Yahweh of armies will make for all peoples on this mountain a banquet of oils, a banquet of aged wine, of marrow, and of fine wine. On this mount, he will consume the veil that shrouds all peoples and the covering that cover all nations. He will consume death forever. Yahweh Adonai will wipe tears away from every face. So, he will remove the shame of his people from all the earth. Indeed, Yahweh has spoken.
Isaiah’s twenty-fifth chapter profoundly meditates on the central problem of death. Death veils all peoples and covers all nations. But, on Zion, God consumes the veil and the covering. He consumes death forever, the power of our ancient foe (Isa 25:6-7).
Our first parents brought us death by their transgression on the mountain. But from the mountain, God will save us from death, the last enemy (Isa 25:9). The serpent, cursed as he was, ate dust. His future included a foot, a foot that would crush his head. And from the mountain, God treads down Moab Isa 25:10). He will lay them low, and they will eat dust (25:12).
In that day,
the LORD will punish with his sword—
his fierce, great and powerful sword—
Leviathan the gliding serpent,
Leviathan the coiling serpent;
he will slay the monster of the sea. (Isa 27:1 NIV).
Moab is a cipher for the great serpent, the age old foe, the devil.
The devil has enslaved us all because we fear our mortality, our corruption. As the ancient writer says, “Since the children have flesh and blood, he too shared in their humanity so that by his death he might break the power of him who holds the power of death—that is, the devil—and free those who all their lives were held in slavery by their fear of death” (Heb 2:14-15). The devil has power over death, and he enslaves us by the fear of it.

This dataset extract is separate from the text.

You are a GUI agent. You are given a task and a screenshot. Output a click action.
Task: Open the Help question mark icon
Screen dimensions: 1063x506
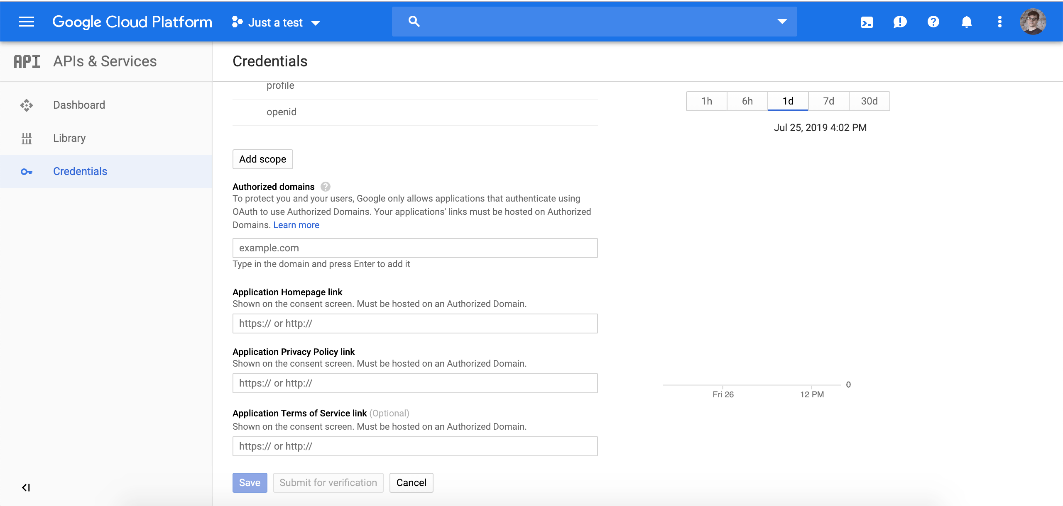(933, 22)
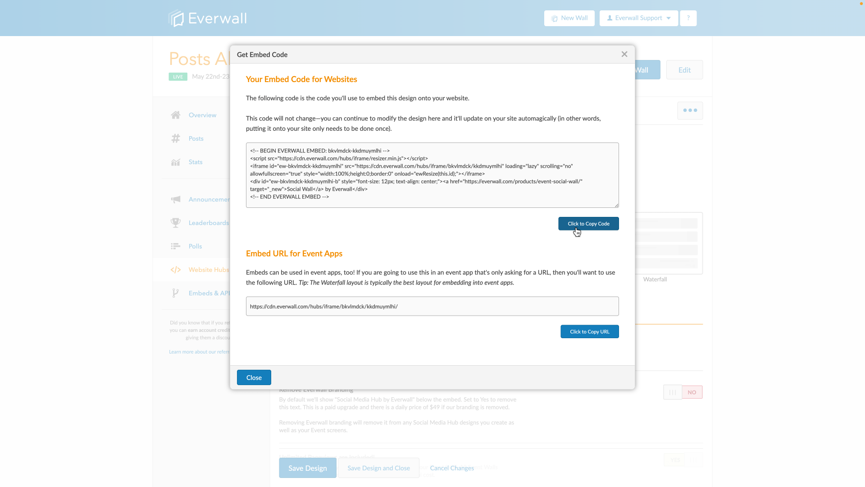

And yet: “The reason the Son of God appeared was to destroy the devil’s work” (John 3:8).* By his death, the Son of God swallowed death forever. He consumed it. He crippled the serpent’s power. He proclaimed victory in Sheol. He freed the souls awaiting the resurrection to life from the realm of the dead.

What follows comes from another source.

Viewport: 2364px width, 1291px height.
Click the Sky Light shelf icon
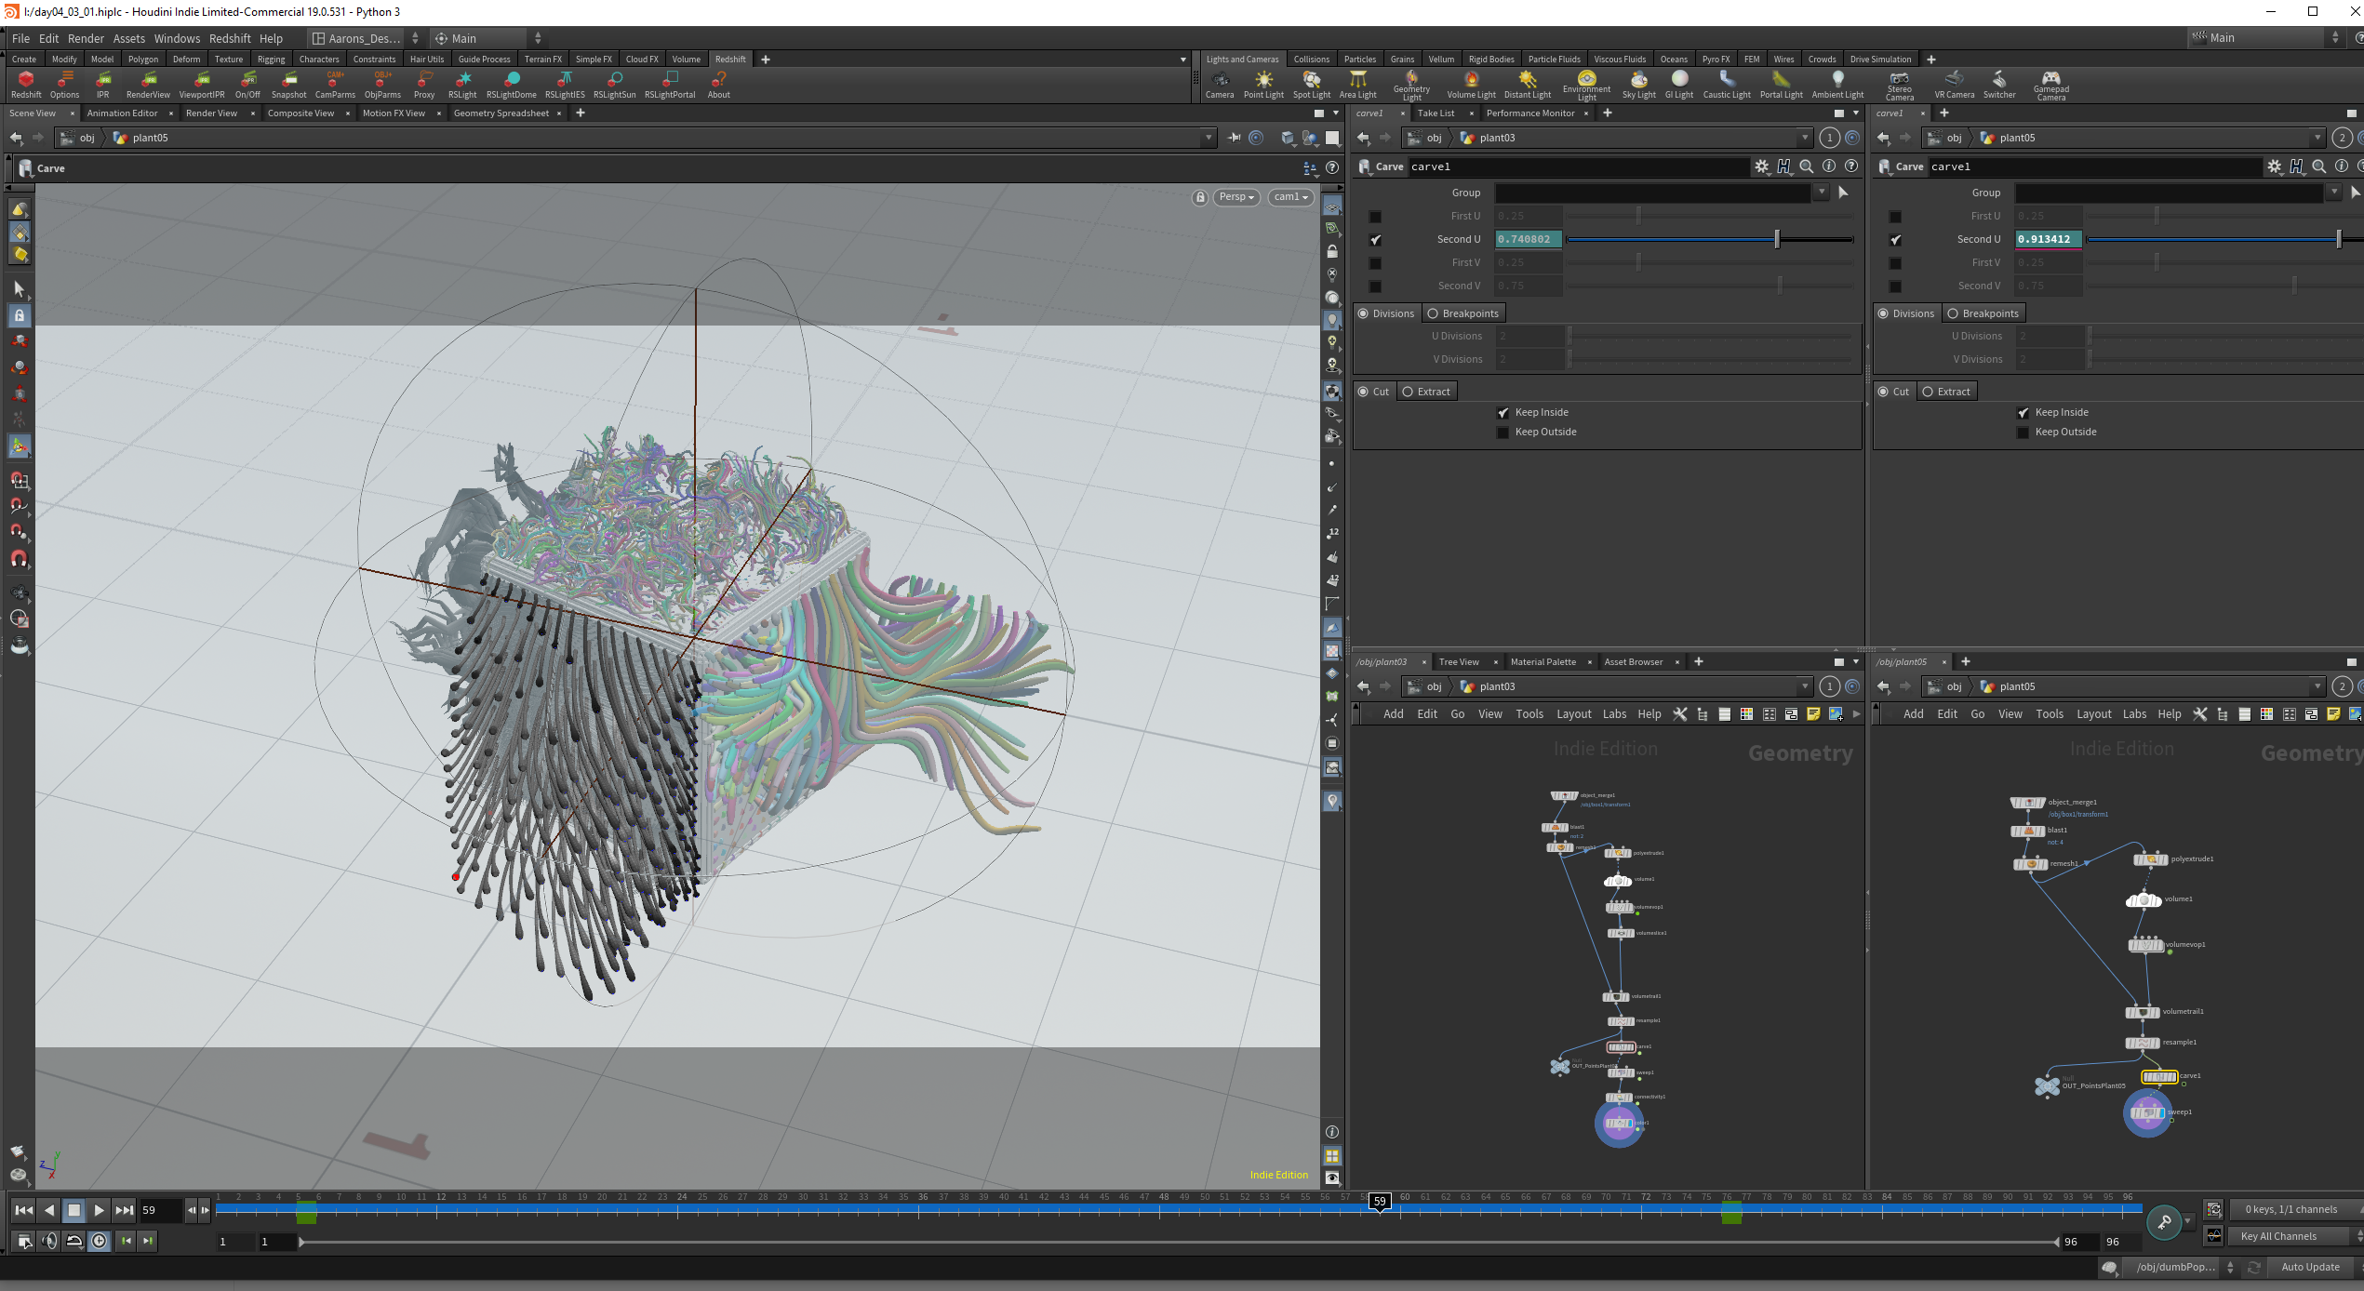[1638, 84]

The veil over us no longer shrouds our life. The Spirit has shone in our hearts as God declared, “Let light shine out of darkness.” (2 Cor 4:6). So the darkness of death fled. Darkness can never overcome light. Light gives darkness flight.
On the mountain, death was put to death. And life was returned. The enslaved set free. The serpent defeated. And fear fled because perfect love casts out all fear.
* I owe this insight to Richard Beck, The Slavery of Death, p. 6. Beck also underscores the importance of Hebrews 2.